Endogenous sCLU localizes in the mitochondria and the nucleocytosolic continuum of U-2 OS cells. Immunoblot analyses of isolated cytosolic (cyt; A), mitochondrial (mt; A), and cytoplasmic and nuclear fractions (C) probed with an anti-sCLU antibody. Blots in C were also probed with antibodies against p53, p21, Bax, Bcl-2, and Ku70. Fraction purity in A was verified by anti-OxPhos complex IV (OxP-IV) probing (mitochondrial marker; shown in Fig. 5A), and in C by blot probing with anti-proliferating cell nuclear antigen (exclusively cytosolic in osteosarcoma cells) and anti-lamin A/C (nuclear marker). B, CLSM immunofluorescence (top and bottom) or TEM immunogold (middle) localization of sCLU protein in control and sCLU knocked-down cells. For CLSM immunolocalization, cells were costained with an anti-sCLU (green), MitoTracker (mitochondria specific stain; red), and 4’,6-diamidino-2-phenylindole dihydrochloride (blue). Captured images were merged to reveal codistribution sites (yellow for green-red and cyan for green-blue). Top, arrows, mitochondria; arrowheads, nuclei. Bottom, dashed arrow, aggregated mitochondria in sCLU-depleted cells. Middle, sCLU-related gold particles after immunogold TEM localization were found in mitochondria (mt; see also inset), cytosol (cyt), and nucleus (nuc). Bar, 10 µm (CLSM) and 100 nm (TEM).

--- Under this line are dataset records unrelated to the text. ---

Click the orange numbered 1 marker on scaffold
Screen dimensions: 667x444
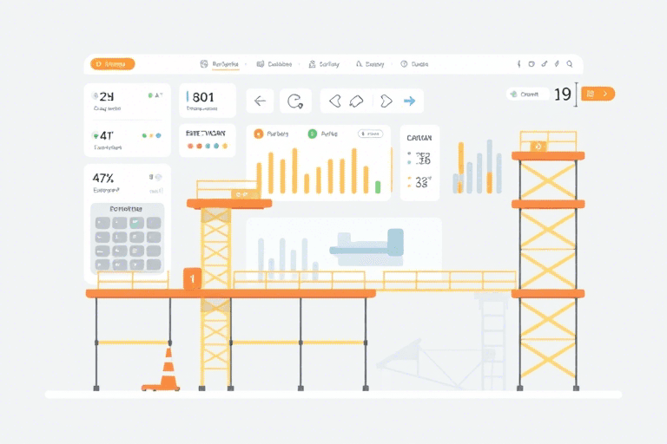[x=193, y=278]
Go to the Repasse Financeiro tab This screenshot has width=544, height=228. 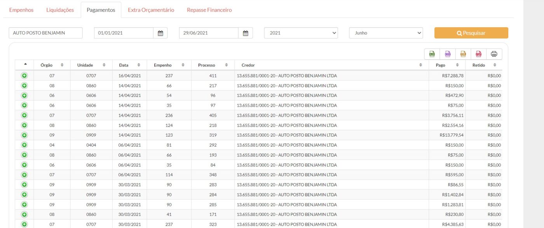click(x=209, y=10)
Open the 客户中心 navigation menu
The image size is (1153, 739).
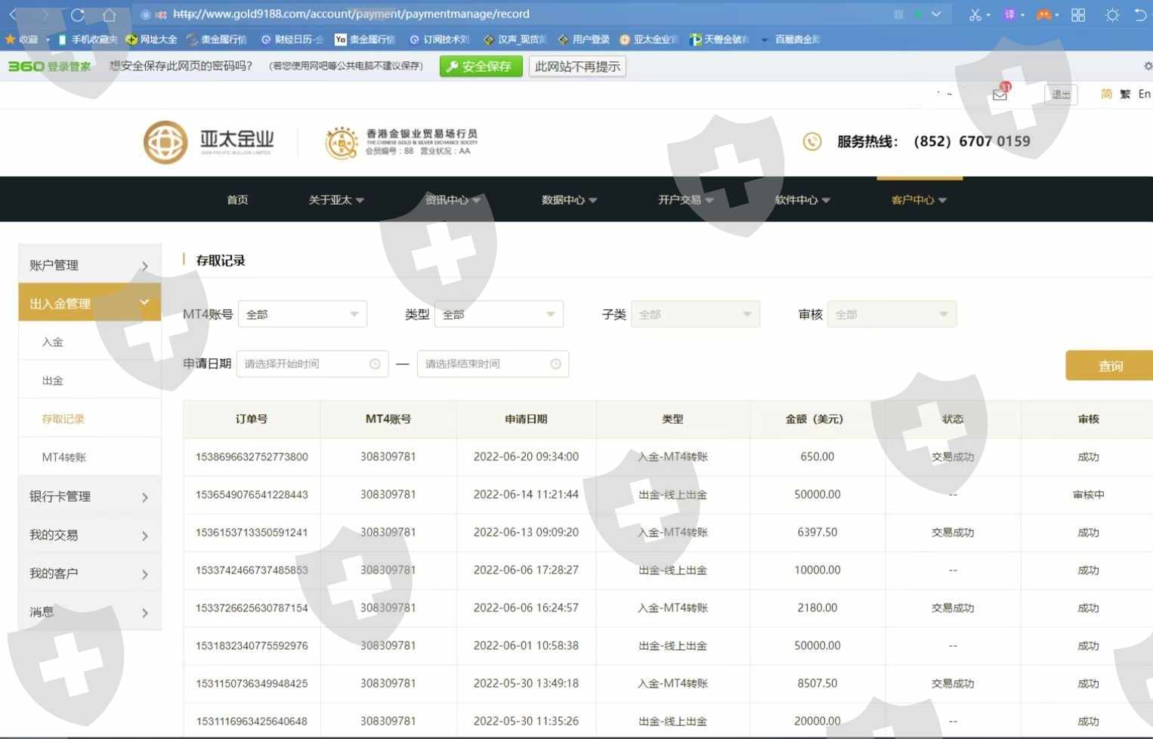point(919,200)
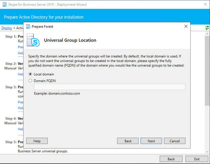
Task: Click the vertical scrollbar thumb
Action: (x=207, y=69)
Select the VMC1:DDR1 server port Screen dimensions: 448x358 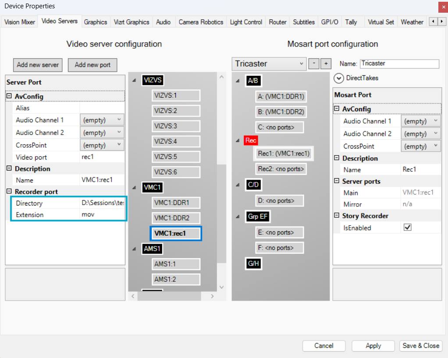pos(176,203)
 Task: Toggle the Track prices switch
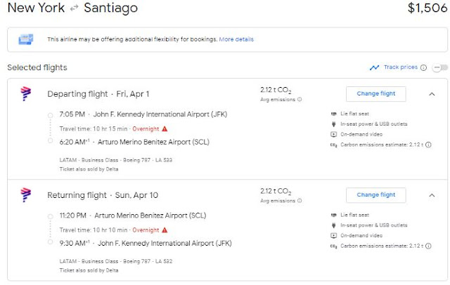[x=439, y=67]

D, immunoblotting of nonextractable pelleted material and the soluble cytosol after hypotonic lysis of control cells. Blots were probed with antibodies against sCLU, OxPhos complex IV, Bcl-2 (membrane bound), Ku70 (nuclear and cytosolic distribution), and proliferating cell nuclear antigen. All assays were done 72 h post-siRNA transfection.